» What you will do
Your answer should hold every line of the records below that contains the string "width".

──────── Material for this exercise

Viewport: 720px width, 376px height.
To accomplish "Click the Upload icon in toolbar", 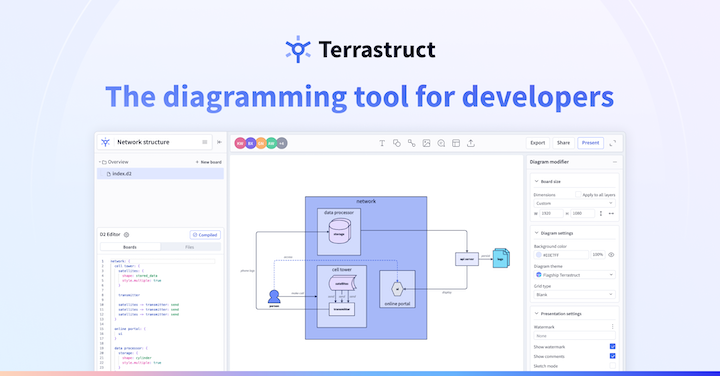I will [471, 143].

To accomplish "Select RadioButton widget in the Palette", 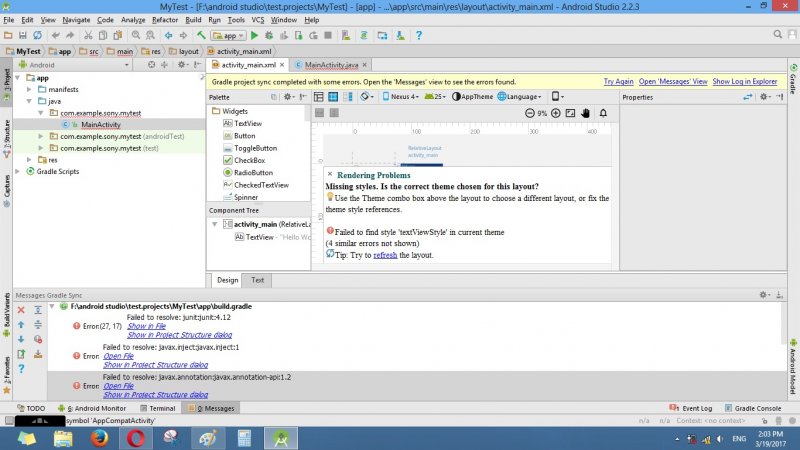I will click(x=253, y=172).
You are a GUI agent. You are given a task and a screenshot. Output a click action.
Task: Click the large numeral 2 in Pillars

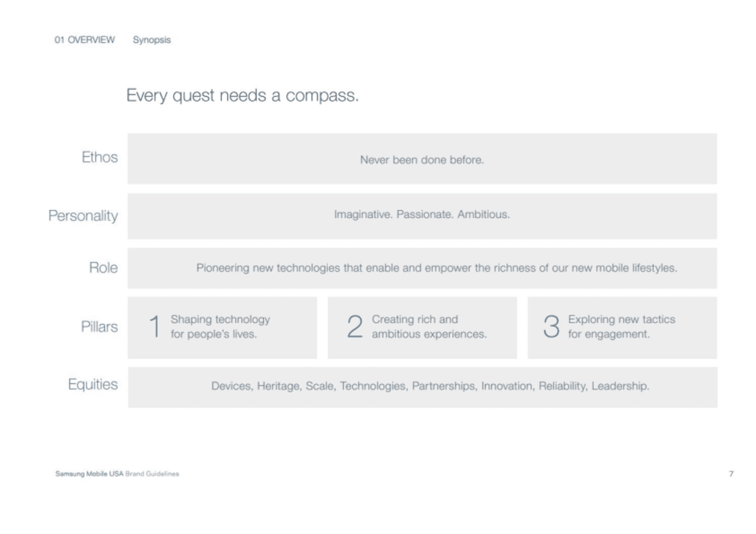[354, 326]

────────────────
──────── Material for this exercise

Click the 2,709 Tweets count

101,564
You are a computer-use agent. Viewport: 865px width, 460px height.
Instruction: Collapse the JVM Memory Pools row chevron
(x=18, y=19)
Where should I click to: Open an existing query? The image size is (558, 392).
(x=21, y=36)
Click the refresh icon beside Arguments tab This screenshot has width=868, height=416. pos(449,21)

────────────────
──────── Material for this exercise

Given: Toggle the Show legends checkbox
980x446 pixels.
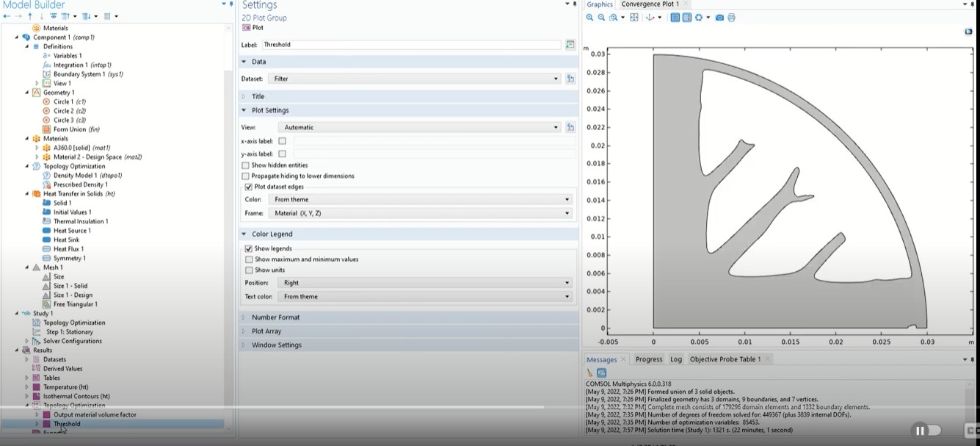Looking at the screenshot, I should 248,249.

────────────────

» Response to this exercise
Viewport: 720px width, 376px height.
You are a computer-use agent. Viewport: 865px width, 460px height.
Click the refresh icon beside Arguments tab This screenshot has width=868, height=416. pos(449,21)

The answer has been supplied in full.